The coefficients of the Chebyshev polynomials (what ApproxFun gives you, and the coefficients of S in your equation 9) are not the same as the coefficients of the monic polynomials (your C2k).

Furthermore, it looks like that paper may be using the exact minimax polynomial fit, whereas ApproxFun uses a (very good) approximation thereof. In any case, I would suggest comparing ApproxFun’s coefficients to those of S_2k in equation (9).

In general, there is no need to compute the coefficients of a polynomial in a monic basis. You can evaluate a polynomial directly from its coefficients in a Chebyshev basis using a Clenshaw recurrence.

It is possible to compute the monomial expansion from the Chebyshev one if you use high precision (BigFloat).

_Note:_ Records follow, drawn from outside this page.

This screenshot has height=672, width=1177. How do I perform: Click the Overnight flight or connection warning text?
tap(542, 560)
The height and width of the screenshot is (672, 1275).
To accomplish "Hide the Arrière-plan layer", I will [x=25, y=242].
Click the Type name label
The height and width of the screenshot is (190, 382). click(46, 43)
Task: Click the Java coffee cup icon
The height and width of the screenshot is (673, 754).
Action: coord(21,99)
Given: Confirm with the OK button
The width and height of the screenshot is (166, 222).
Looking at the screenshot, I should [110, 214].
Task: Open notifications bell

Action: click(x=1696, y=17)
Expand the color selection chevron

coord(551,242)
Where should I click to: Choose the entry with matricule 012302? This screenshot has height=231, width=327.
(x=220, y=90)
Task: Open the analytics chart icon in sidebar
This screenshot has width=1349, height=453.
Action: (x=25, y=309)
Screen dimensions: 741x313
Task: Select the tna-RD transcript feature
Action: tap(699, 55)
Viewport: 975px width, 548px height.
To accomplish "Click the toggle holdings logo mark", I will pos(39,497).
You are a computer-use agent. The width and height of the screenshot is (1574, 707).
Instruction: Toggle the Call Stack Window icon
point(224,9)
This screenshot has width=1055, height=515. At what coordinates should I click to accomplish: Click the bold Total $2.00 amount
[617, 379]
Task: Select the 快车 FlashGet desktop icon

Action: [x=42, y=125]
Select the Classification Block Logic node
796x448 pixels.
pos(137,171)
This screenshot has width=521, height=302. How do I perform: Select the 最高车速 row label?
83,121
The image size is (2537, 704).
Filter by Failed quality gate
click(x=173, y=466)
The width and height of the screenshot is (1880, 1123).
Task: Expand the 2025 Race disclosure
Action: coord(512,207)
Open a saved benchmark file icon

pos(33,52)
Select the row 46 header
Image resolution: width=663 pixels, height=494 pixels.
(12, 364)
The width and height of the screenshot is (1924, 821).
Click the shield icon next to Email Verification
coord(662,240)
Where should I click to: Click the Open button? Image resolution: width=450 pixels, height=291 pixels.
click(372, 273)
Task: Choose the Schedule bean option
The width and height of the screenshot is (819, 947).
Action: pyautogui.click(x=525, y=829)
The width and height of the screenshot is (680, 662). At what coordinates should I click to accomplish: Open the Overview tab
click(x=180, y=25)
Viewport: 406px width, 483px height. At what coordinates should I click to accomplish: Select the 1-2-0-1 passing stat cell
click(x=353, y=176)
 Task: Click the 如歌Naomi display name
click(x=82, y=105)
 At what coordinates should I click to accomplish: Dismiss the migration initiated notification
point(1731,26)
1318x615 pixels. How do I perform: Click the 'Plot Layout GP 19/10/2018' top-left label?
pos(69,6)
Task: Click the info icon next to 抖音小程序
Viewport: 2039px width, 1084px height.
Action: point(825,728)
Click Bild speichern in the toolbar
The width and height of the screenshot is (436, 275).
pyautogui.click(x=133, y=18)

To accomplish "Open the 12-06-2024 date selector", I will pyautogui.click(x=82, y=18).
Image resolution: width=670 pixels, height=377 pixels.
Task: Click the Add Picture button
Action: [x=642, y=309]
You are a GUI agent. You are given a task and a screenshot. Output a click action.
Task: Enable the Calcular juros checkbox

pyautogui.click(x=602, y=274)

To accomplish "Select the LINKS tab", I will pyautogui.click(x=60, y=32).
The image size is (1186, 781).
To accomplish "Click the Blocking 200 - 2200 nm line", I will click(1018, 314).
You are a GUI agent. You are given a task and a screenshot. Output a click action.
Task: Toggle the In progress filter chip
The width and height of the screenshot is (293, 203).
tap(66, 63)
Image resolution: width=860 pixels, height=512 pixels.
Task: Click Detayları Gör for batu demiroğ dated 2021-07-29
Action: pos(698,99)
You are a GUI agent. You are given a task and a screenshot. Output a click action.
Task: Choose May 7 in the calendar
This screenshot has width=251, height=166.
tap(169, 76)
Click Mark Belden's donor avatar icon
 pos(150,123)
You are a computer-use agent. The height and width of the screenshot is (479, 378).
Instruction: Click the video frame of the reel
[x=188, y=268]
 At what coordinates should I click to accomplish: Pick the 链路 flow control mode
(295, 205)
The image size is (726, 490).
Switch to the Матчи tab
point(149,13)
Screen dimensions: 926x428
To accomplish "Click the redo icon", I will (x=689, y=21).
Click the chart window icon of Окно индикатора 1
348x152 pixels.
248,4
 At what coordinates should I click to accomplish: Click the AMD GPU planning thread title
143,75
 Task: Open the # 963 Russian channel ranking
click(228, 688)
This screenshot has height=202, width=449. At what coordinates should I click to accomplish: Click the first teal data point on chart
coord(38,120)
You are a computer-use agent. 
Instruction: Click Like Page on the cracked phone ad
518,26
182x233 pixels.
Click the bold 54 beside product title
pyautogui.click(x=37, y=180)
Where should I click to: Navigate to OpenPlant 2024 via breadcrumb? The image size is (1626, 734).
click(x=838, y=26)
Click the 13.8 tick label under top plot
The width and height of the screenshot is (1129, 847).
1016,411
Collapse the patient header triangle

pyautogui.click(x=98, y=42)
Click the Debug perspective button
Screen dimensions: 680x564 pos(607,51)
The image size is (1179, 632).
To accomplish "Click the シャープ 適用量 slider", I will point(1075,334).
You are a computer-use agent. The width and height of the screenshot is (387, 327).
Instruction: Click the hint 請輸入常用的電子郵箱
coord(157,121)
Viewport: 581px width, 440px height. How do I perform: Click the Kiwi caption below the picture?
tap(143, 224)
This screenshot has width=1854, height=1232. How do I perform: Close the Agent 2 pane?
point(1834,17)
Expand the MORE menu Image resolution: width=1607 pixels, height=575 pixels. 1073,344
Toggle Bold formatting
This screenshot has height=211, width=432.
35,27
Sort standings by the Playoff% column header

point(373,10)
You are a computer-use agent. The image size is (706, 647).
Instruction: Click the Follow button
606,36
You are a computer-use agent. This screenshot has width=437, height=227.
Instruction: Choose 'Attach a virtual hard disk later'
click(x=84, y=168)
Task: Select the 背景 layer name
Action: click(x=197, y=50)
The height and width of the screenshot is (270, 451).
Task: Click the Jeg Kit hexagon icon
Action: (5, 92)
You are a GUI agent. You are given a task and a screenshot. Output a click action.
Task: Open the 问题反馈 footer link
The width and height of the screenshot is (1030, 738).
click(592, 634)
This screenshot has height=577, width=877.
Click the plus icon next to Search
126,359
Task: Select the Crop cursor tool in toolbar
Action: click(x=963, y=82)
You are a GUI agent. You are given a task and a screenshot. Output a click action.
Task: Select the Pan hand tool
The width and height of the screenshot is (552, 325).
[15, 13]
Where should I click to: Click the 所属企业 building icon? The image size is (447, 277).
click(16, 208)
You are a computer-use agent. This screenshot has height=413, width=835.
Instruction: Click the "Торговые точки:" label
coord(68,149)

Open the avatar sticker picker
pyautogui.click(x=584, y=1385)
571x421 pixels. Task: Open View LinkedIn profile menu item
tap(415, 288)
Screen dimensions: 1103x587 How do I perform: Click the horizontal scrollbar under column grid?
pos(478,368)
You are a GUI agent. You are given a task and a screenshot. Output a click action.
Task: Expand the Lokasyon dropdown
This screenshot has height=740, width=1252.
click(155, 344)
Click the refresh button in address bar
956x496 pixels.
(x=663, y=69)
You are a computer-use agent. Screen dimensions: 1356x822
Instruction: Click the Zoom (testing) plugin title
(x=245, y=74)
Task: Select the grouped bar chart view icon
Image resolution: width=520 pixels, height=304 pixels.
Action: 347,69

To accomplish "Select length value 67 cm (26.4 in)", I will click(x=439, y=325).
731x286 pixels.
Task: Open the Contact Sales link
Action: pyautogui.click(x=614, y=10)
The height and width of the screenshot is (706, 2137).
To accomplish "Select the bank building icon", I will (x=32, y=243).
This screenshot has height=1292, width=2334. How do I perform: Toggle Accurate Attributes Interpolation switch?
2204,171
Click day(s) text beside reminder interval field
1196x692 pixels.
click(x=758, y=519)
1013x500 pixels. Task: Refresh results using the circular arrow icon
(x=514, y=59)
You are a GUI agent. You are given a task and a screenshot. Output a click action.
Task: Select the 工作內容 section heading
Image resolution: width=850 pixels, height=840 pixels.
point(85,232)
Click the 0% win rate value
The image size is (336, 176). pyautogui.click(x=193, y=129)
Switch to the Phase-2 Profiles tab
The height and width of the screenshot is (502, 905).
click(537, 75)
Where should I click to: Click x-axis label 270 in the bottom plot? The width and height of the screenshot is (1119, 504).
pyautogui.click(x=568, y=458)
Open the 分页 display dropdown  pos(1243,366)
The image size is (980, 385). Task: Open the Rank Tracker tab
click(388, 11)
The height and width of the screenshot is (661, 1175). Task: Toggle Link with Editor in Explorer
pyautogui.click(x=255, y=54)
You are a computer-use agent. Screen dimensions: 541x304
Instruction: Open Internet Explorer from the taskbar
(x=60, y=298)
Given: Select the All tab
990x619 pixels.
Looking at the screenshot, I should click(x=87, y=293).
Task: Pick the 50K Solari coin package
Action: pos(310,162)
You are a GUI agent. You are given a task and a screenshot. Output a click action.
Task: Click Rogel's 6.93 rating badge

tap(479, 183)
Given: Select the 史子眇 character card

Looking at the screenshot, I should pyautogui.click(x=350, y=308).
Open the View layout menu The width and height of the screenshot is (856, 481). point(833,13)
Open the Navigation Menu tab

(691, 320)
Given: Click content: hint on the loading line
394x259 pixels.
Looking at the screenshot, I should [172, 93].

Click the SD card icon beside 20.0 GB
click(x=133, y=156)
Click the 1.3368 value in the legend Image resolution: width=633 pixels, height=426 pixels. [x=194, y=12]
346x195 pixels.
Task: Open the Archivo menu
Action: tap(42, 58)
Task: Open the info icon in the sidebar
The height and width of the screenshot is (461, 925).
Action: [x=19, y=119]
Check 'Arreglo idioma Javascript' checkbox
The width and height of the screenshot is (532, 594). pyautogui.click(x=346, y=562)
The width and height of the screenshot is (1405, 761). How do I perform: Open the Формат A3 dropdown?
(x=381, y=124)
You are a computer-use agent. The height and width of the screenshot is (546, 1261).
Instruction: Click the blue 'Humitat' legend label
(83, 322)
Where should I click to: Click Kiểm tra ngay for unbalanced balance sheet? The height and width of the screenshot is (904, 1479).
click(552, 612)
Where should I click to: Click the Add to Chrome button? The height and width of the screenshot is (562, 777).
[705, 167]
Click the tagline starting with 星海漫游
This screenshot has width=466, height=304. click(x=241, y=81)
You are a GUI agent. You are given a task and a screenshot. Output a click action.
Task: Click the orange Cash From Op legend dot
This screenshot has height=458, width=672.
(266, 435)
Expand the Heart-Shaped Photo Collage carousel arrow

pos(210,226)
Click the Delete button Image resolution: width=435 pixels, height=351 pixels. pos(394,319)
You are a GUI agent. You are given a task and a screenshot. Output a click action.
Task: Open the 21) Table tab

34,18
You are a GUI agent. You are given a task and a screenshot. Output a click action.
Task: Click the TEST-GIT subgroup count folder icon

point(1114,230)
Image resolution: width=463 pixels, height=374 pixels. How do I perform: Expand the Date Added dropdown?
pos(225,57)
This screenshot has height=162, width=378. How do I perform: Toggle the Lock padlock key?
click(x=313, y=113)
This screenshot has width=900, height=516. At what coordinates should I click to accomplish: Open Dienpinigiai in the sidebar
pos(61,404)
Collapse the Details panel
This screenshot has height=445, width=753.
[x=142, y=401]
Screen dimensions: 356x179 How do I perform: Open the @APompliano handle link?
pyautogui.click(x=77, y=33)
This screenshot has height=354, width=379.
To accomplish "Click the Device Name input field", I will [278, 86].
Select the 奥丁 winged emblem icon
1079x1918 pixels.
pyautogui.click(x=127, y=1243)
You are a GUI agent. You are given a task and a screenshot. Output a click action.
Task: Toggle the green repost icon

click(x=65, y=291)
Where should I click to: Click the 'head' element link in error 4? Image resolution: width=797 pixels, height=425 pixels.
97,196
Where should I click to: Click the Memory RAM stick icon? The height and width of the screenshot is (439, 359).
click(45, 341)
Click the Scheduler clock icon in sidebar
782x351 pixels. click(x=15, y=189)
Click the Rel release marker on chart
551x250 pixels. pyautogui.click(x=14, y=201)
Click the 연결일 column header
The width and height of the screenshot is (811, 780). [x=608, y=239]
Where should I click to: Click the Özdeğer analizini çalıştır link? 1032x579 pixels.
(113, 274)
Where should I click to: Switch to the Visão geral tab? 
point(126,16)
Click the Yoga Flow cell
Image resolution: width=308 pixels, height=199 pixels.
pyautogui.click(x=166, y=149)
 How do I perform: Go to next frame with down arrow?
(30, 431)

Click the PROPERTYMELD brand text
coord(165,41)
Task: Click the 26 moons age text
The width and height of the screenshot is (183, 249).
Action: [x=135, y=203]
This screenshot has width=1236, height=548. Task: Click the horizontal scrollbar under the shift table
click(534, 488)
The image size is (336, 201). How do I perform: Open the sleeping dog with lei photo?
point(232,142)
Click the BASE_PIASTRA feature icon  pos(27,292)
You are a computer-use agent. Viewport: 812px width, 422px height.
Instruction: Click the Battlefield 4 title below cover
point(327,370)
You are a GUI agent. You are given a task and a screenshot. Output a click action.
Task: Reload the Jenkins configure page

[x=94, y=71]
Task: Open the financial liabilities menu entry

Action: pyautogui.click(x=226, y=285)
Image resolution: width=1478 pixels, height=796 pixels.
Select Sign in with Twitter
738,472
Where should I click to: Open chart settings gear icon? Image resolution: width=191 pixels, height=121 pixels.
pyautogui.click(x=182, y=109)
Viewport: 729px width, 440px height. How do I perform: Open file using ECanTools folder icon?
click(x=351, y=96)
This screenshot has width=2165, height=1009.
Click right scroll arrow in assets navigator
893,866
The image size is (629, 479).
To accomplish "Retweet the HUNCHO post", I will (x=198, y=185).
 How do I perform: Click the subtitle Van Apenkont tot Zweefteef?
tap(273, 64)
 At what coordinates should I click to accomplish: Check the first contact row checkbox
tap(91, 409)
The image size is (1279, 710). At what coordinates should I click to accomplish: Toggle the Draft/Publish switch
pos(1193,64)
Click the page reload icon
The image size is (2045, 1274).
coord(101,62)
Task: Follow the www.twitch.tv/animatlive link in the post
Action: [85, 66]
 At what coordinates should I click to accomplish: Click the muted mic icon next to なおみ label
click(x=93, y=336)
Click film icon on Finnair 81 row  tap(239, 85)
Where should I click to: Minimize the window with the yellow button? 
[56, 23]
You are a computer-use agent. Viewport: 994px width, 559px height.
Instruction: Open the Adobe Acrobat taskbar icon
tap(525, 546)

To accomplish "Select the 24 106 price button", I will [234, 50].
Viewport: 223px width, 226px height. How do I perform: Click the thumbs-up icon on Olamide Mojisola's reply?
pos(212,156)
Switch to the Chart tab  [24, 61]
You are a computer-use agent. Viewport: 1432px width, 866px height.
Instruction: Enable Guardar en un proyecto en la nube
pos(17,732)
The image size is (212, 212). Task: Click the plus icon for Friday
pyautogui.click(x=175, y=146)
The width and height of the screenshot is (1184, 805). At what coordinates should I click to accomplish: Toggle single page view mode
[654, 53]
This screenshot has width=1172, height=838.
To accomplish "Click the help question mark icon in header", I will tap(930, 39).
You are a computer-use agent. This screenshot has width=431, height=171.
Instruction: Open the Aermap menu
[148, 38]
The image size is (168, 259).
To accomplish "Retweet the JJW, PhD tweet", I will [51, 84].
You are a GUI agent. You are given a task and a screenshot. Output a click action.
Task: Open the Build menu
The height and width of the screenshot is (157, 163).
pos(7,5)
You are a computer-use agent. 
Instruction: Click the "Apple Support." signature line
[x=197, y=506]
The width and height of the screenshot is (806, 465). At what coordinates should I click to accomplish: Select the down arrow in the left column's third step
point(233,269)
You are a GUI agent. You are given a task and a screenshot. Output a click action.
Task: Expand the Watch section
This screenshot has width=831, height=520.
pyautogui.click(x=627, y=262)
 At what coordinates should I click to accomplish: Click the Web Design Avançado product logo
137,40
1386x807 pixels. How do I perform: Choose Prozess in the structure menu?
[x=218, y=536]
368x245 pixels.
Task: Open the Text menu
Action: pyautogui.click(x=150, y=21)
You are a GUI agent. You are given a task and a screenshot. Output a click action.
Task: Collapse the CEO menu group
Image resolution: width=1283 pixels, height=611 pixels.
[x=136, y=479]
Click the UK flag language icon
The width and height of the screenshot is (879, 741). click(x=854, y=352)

Unfortunately I don’t think this is currently implemented in an easy-to-use way, though it wouldn’t be too hard.

I am not sure, but is there a chance you’re mixing the polynomials and the coefficients?
Namely, and I vaguely remember, Chebyshev Polynomials are the basis and the coefficients define the linear combination.

So in @blackeneth’s problem {S}_{2K} \left( x \right) are the Chebyshev Polynomials but the code he calculated are the coefficients of {S}_{2k} \left( x \right) but not itself (As implied from your answer: " and the coefficients of S in your equation 9").

So ApproxFun gives the coefficients for Chebyshev Polynomials while his problem his the coefficients of the polynomial of the form {x}^{2k} . In his problem they derive it by expanding the coefficients of {x}^{2k} from the equation 9.

So, in order to get {C}_{2k} @blackeneth needs to put the definition of Chebyshev Polynomials (Not the coefficients) in (9) and create the form in (10) with some basic algebra (Hopefully).